*Exercise set*
1. Please list every utility company named in the article on valuing DERs.
2. Reproduce word for word the stretch of the article on valuing DERs from "But the March" through "long-term financial certainty.".

The reaction this week has been markedly different from the cautious support given by solar groups to the PSC’s first big ruling on valuing DERs back in March -- largely because it allowed most classes of solar to remain grandfathered in under current net metering rules.

But the March order also put community solar -- one of the state’s fastest-growing solar segments -- on notice that they should expect to earn money based on an emerging VDER value, and not on net metering. 

The problems with calculating VDER in the PSC's new order are multiple, these groups say, but can generally be separated into two classes: the issue of wildly different utility values for DERs on the grid and the issue of long-term financial certainty. 

On the first, the order has allowed utilities to move forward with plans that have wildly different calculations for Utility Marginal Cost of Service, or MCOS -- the base measure of what it costs for utilities to serve customers at different points on the grid. 

MCOS figures are meant to be used to derive two key values for VDER. The first is demand reduction value (DRV), or the averaged-out value for reduced energy delivery costs that come from DERs on a system-wide basis. The second is locational system relief value (LSRV) -- the value tied to specific locations where DERs could help utilities avoid forecasted distribution system investments. 

But according to a filing from solar groups, “utilities take varying approaches to interpreting their MCOS studies to determine DRV/LSRV. This results in wildly varying estimates of the delivery value provided by DERs,” as evidenced by this chart below, which shows that the state’s utilities have come up with kilowatt-hour values ranging from $226 for Con Edison to $15 for Central Hudson. 

Not surprisingly, the solar groups are most critical of the utilities whose methodologies have yielded the lowest MCOS rates. Both New York State Electric & Gas Corporation and Rochester Gas & Electric, for example, limit their analysis to “growth-related network investments primarily involving expansion or reinforcement of upstream distribution, distribution substation and trunkline feeders in growth areas," according to solar groups. "This method ignores several other system needs, most notably in areas not undergoing growth, and those below trunkline feeders. This also arbitrarily excludes the ability of DERs to extend equipment life, increase reliability and resiliency, and improve power quality.”

*Given data*
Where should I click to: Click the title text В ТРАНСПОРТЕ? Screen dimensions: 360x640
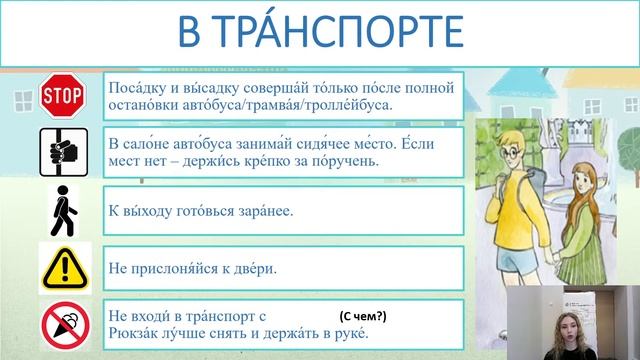point(320,33)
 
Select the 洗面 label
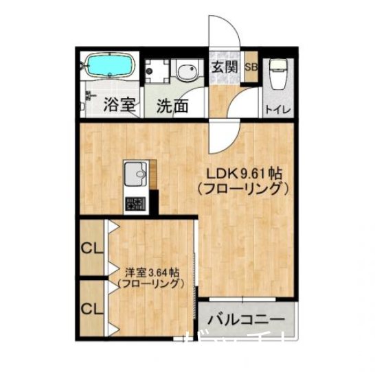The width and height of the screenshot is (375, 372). click(x=172, y=106)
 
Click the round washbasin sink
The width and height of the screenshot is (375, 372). click(x=185, y=72)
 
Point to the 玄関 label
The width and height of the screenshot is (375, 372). click(x=224, y=67)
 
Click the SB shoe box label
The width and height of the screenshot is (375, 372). click(x=251, y=67)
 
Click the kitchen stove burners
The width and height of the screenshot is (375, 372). click(x=136, y=202)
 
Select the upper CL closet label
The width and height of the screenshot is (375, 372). click(x=90, y=248)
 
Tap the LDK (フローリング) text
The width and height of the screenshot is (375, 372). click(x=239, y=187)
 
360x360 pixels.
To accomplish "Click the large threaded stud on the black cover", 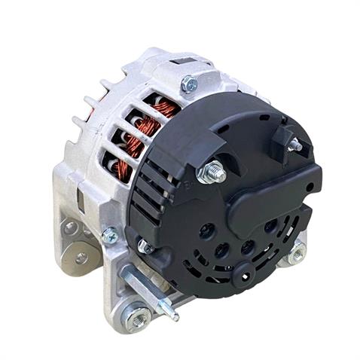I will click(212, 172).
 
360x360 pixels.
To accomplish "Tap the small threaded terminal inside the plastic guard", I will click(293, 143).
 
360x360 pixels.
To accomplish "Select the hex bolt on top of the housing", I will click(189, 84).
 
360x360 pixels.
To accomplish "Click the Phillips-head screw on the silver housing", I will click(110, 236).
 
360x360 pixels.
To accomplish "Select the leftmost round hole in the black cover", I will click(203, 230).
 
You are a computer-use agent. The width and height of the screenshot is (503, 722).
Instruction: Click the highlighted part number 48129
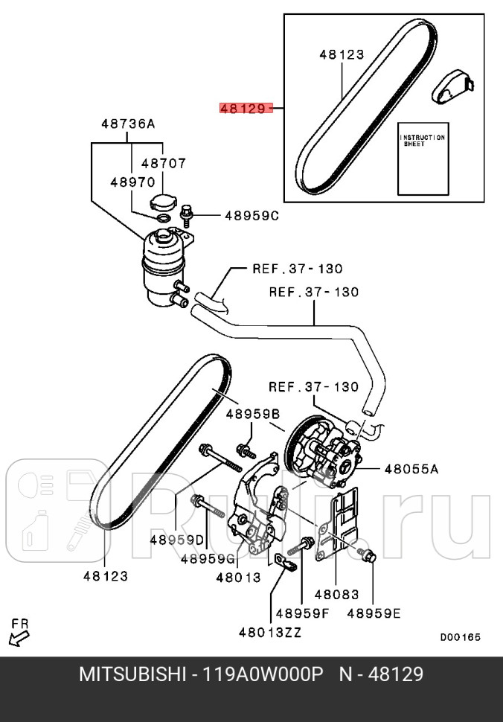coord(242,108)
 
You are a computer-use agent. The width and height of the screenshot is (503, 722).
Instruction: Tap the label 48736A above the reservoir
coord(128,124)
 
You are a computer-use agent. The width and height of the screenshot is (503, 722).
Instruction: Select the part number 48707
coord(164,163)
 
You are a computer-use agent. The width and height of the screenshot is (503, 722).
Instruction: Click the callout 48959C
coord(252,216)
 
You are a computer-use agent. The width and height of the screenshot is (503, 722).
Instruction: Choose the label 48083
coord(336,595)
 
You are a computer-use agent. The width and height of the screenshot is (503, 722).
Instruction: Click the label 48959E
coord(374,613)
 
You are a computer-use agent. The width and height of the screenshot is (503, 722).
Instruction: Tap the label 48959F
coord(302,613)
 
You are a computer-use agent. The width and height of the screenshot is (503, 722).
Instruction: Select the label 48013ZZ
coord(270,633)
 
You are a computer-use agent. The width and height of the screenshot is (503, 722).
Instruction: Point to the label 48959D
coord(176,540)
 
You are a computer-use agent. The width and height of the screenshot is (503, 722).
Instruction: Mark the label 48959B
coord(253,414)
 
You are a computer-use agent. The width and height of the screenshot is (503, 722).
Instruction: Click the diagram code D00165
coord(460,637)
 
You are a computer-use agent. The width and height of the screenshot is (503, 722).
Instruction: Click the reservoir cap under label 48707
coord(162,202)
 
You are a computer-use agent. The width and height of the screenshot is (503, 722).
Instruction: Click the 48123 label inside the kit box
coord(342,54)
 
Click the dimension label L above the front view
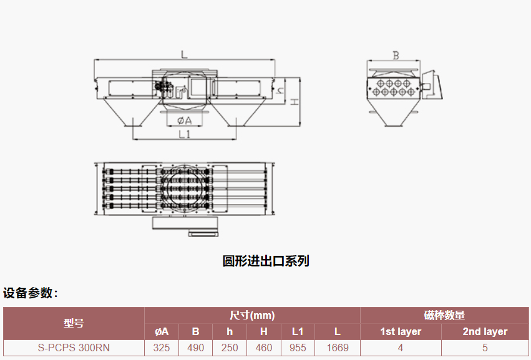coord(184,54)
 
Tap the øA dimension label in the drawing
coord(185,120)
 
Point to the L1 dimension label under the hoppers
coord(185,134)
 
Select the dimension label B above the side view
coord(396,55)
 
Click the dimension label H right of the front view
coord(295,101)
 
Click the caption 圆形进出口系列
coord(266,261)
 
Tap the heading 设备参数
coord(31,293)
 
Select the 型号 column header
coord(74,323)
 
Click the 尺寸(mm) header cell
coord(252,315)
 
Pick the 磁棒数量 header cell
coord(444,315)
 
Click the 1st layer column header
coord(401,331)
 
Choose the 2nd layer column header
coord(485,331)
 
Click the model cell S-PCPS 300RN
coord(74,348)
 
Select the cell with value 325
coord(162,348)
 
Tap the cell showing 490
coord(196,348)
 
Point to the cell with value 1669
coord(338,348)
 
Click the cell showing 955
coord(298,348)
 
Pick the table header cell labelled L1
coord(298,331)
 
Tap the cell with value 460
coord(264,348)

*Solution list*
1.
Con Edison
Central Hudson
New York State Electric & Gas Corporation
Rochester Gas & Electric

2.
But the March order also put community solar -- one of the state’s fastest-growing solar segments -- on notice that they should expect to earn money based on an emerging VDER value, and not on net metering. 

The problems with calculating VDER in the PSC's new order are multiple, these groups say, but can generally be separated into two classes: the issue of wildly different utility values for DERs on the grid and the issue of long-term financial certainty.